The wars of the future will not be fought on the battlefield or at sea. They will be fought in space, or possibly on top of a very tall mountain. In either case, most of the actual fighting will be done by small robots. And as you go forth today remember always your duty is clear: To build and maintain those robots.
Perhaps instead we could just restructure our epistemically confabulated reality in a way that doesn't inevitably lead to unnecessary conflict due to diverging models that haven't grown the necessary priors to peacefully allow comprehension and the ability exist simultaneously.
breath
We are finally coming to comprehend how our brains work, and how intelligent systems generally work at any scale, in any ecosystem. Subconsciously enacted social systems included.
We're seeing developments that make me extremely optimistic, even if everything else is currently on fire. We just need a few more years without self focused turds blowing up the world.
robots, satellites, or for that matter fighter jets or artillery can't hold ground, all these units work in support of infantry. the future belongs to what we already have: combined arms warfare
At the end of December 2015, the BigDog project was discontinued.
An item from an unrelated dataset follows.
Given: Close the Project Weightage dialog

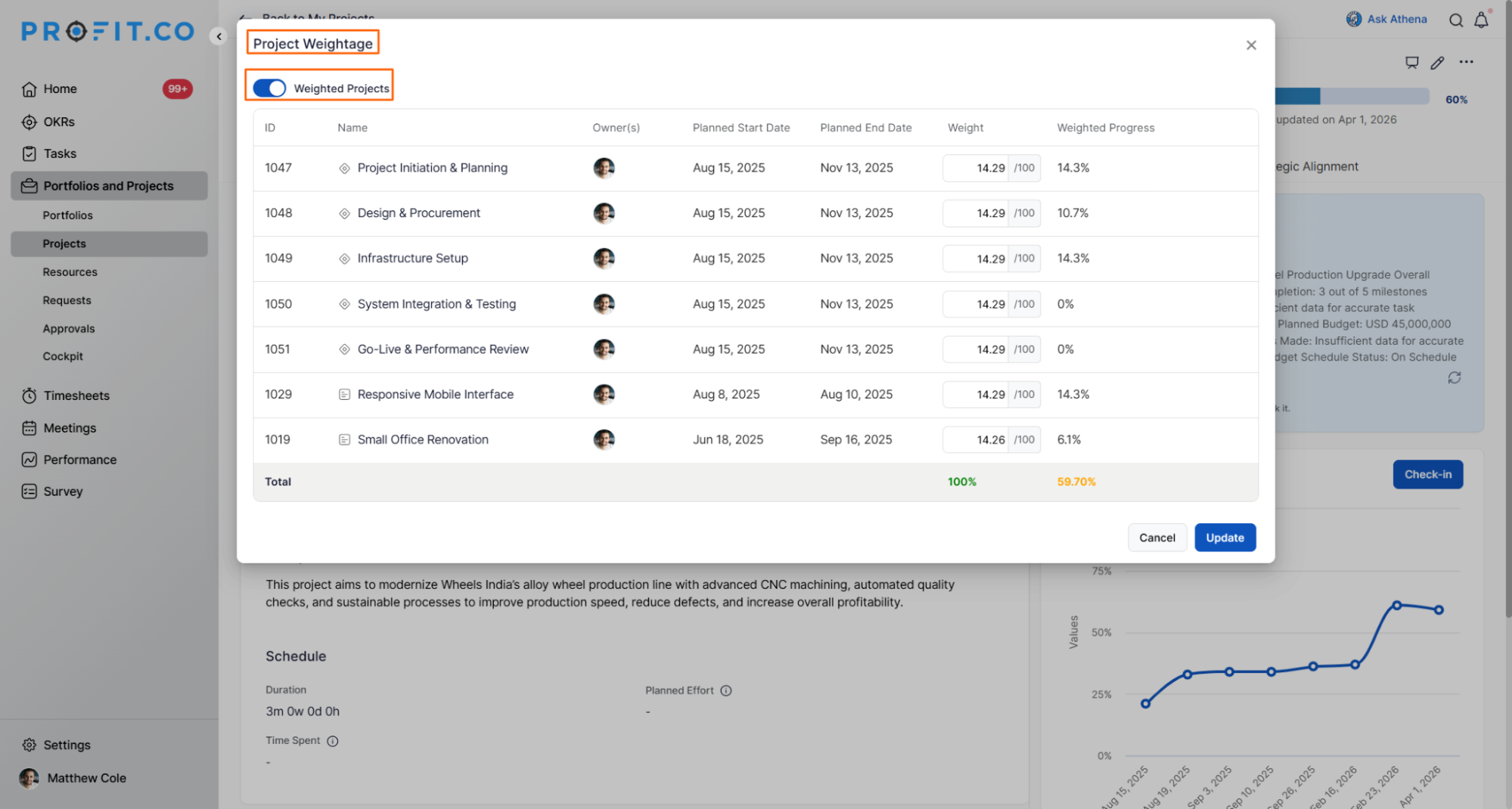Looking at the screenshot, I should (x=1251, y=45).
Despite hopes that it would one day work like a pack mule for US soldiers in the field, the gas-powered engine was deemed too noisy for use in combat. A similar project for an all-electric robot named Spot was much quieter, but could only carry 40 pounds (18 kg). Both projects are no longer in progress, but the Spot Mini was released in 2019.[2][11]
That's just a load-bearer. But once you have a platform that's mobile and can go most places a human can, it's gonna get armed pretty quickly.
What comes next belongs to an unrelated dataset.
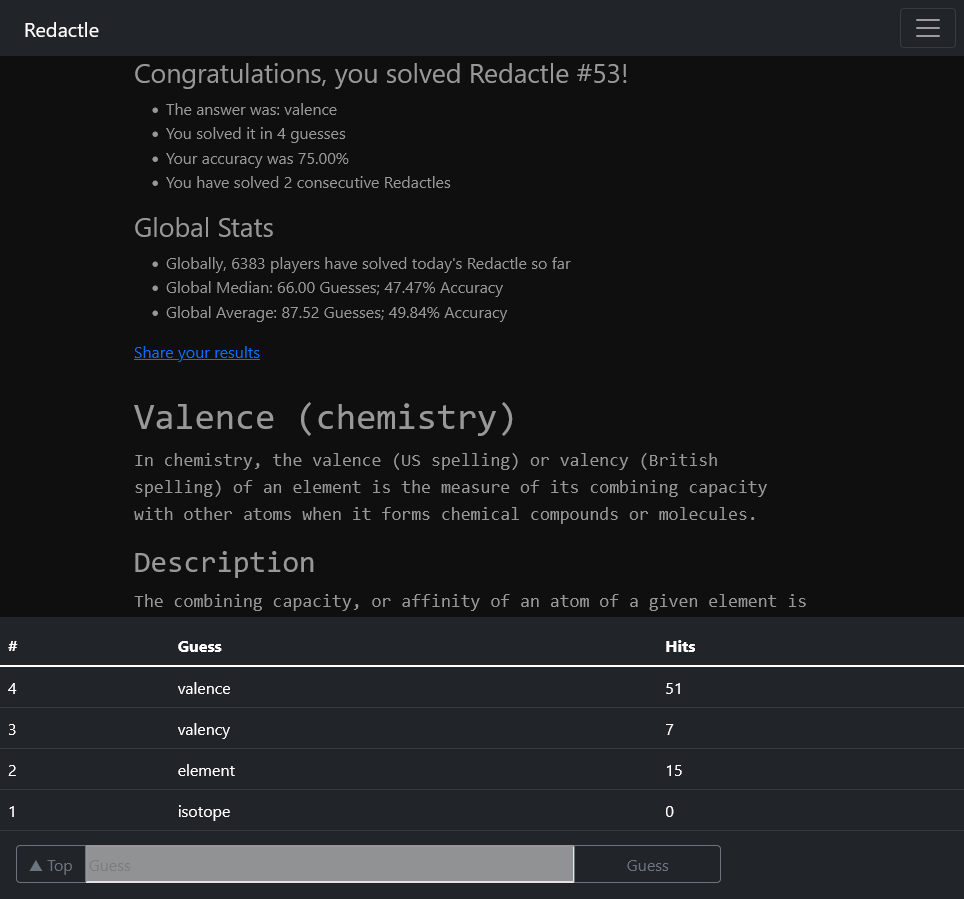Focus the Guess text input field
This screenshot has height=899, width=964.
(329, 865)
And it won't happen all at once -- you'll have some humans, some robots. Maybe they just have load-bearers, like what DARPA was interested in BigDog doing. Maybe a robot gets put on point when a squad is patrolling.
But the cost of a human life is pretty high, so there's a pretty potent incentive to consume a robot than a human life if possible.
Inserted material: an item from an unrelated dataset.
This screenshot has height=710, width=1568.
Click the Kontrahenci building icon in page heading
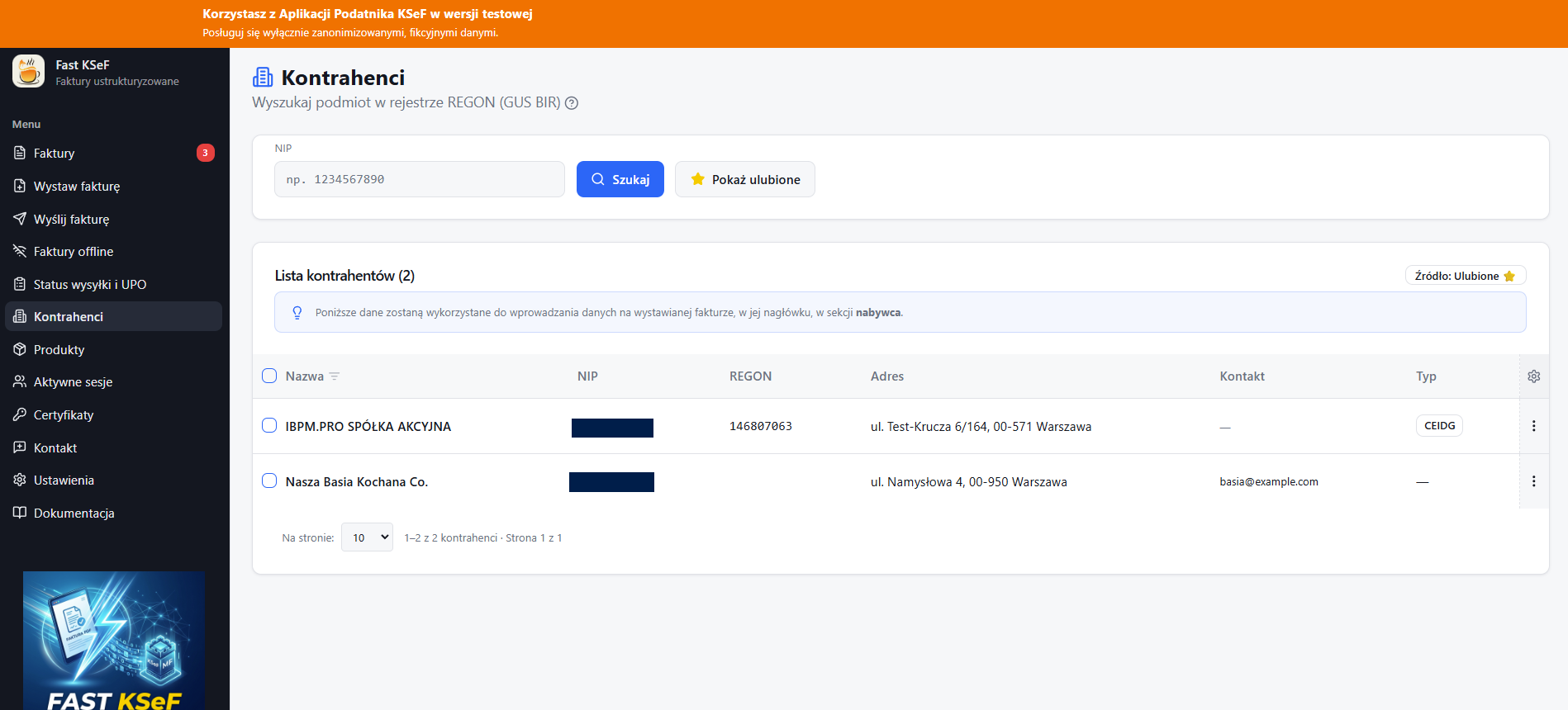(x=263, y=78)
It's completely idiotic and against all existing reason to allow a machine to end lives on automatic. I don't think it's going to be allowed and heavily frowned upon kind of like mustard gas
States don’t concede wars because of equipment losses—they concede when the cost in lives becomes an existential threat to the ruling regimes. Drones fighting drones means nothing to governments unless there are human lives at stake when the drones break through.